[Stored data entries]
******************************

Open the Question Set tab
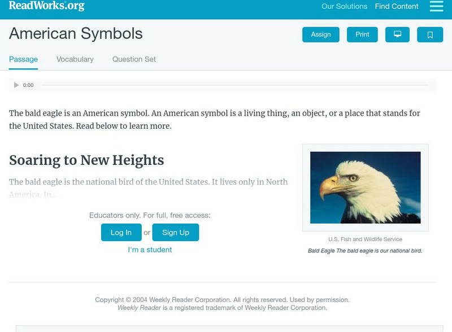Viewport: 452px width, 332px height. pos(134,59)
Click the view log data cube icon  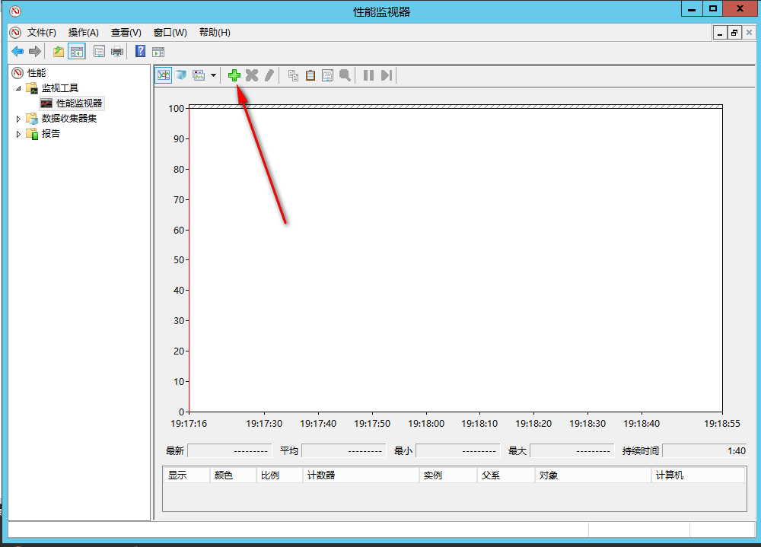[180, 75]
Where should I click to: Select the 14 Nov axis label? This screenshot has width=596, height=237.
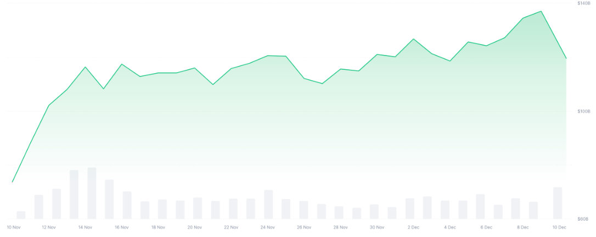[x=85, y=227]
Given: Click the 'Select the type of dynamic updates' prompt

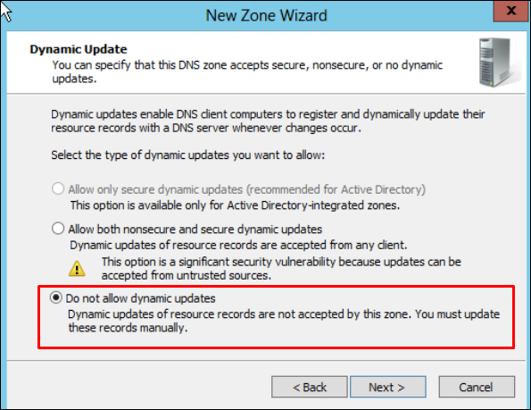Looking at the screenshot, I should click(x=188, y=155).
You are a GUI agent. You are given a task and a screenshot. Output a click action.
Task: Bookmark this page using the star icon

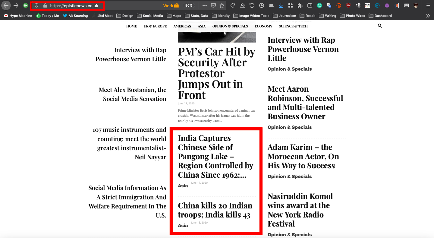[x=222, y=5]
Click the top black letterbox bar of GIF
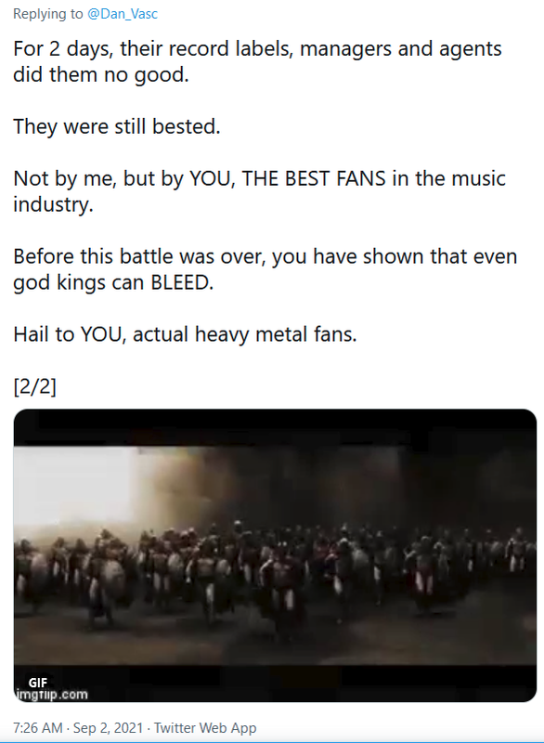The width and height of the screenshot is (544, 743). tap(275, 427)
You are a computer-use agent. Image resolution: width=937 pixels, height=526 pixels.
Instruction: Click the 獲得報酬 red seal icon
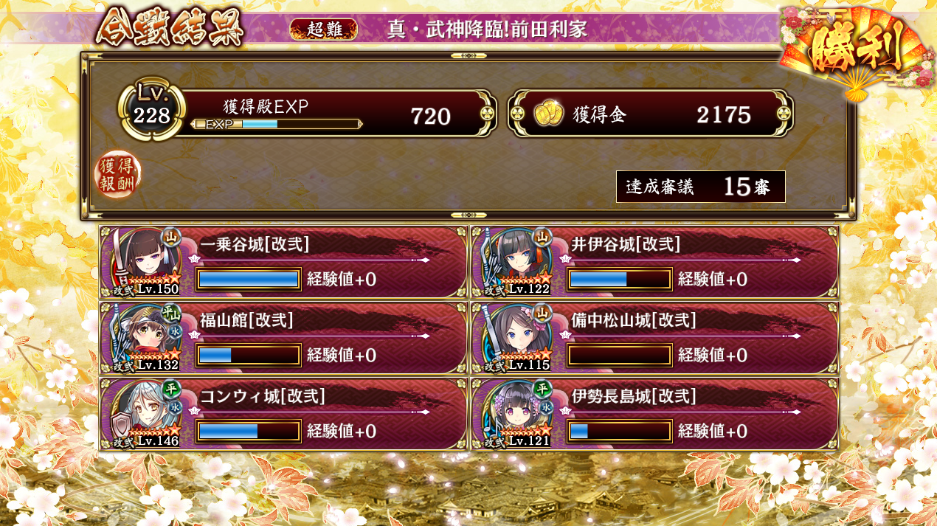pos(117,175)
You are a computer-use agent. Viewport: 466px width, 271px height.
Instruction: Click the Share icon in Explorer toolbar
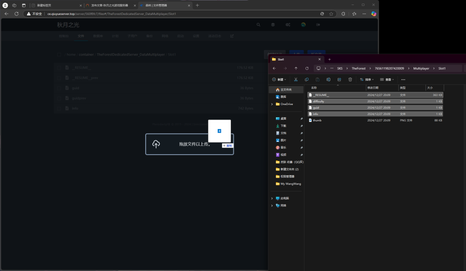[x=339, y=80]
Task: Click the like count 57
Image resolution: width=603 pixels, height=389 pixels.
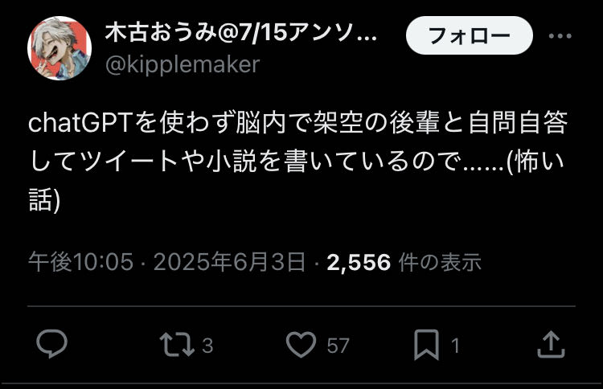Action: pos(338,346)
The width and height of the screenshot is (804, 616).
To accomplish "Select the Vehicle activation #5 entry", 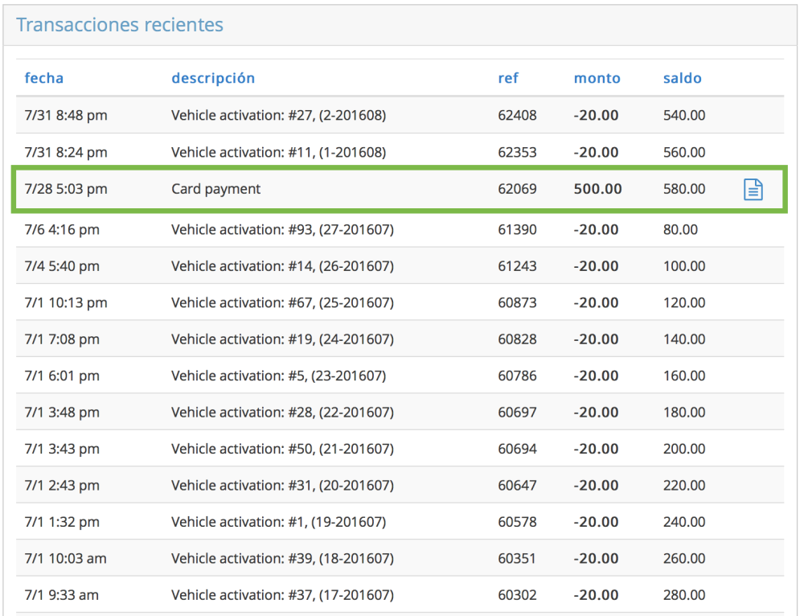I will [278, 376].
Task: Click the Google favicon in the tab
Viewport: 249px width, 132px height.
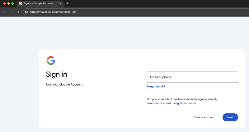Action: pos(21,3)
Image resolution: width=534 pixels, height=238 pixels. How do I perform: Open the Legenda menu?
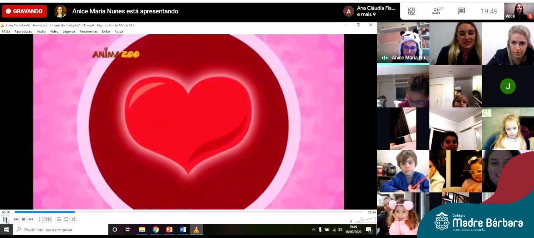pos(69,31)
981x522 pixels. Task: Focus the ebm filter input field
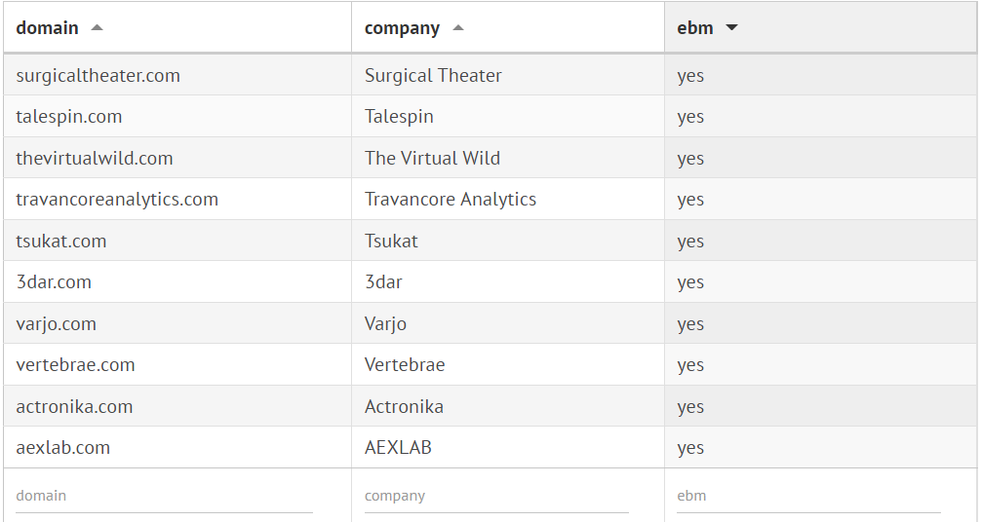808,496
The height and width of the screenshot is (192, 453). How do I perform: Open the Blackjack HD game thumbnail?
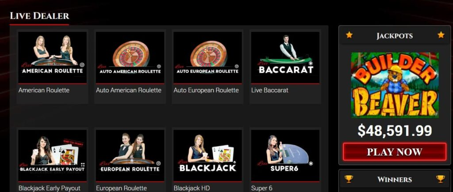207,155
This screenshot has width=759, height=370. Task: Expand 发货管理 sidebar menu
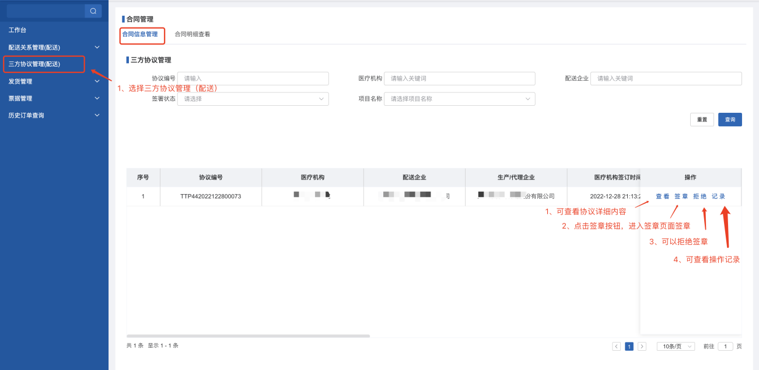[97, 81]
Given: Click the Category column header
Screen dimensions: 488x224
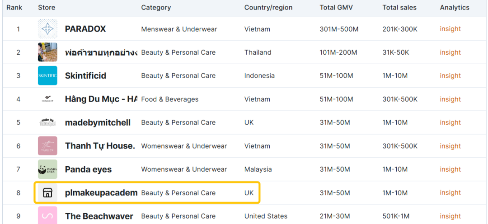Looking at the screenshot, I should (156, 8).
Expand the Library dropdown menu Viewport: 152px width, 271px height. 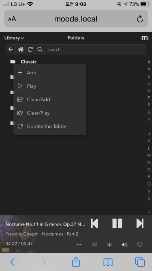[x=14, y=38]
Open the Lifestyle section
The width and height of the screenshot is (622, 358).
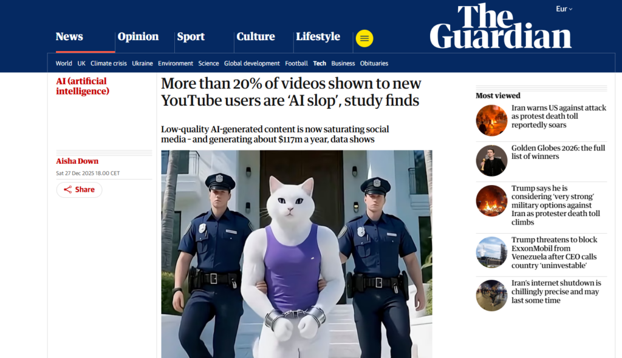(x=318, y=36)
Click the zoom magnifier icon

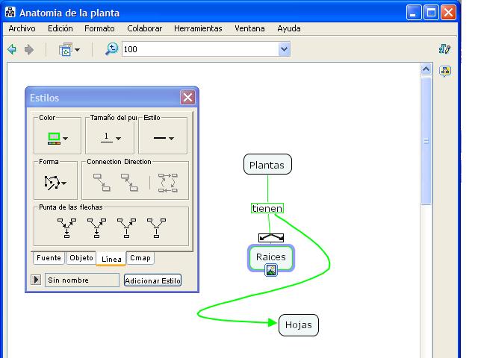point(111,49)
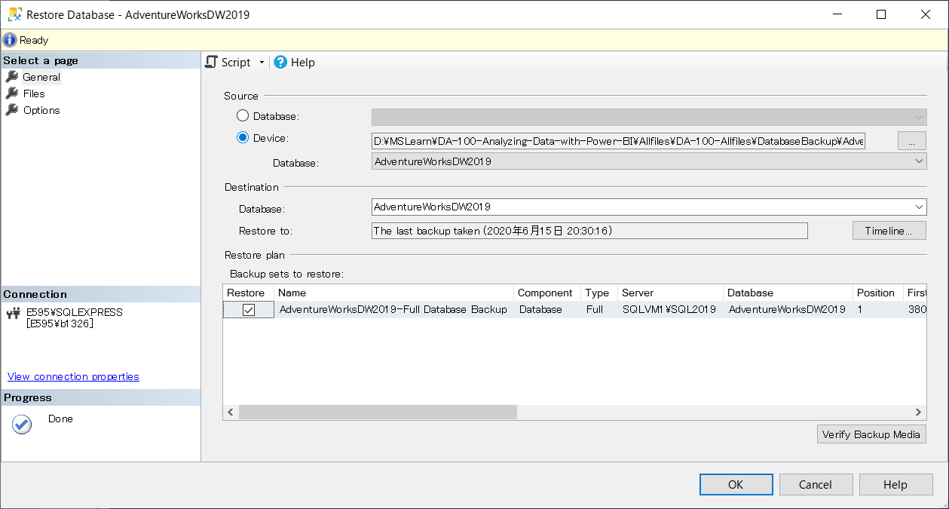Click the device browse ellipsis button
This screenshot has height=509, width=949.
click(x=911, y=141)
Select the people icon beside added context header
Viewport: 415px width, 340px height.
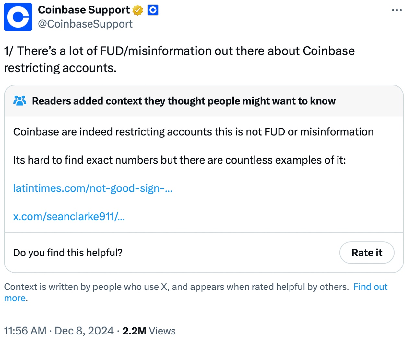[19, 101]
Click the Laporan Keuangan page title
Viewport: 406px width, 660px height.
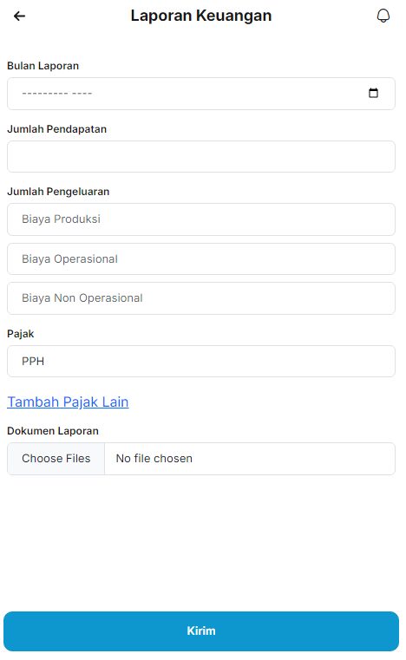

******************************

§ Task instructions: Counting only lines that contain the word "computer", give the number found in the data, and nothing else.

§ Result: 2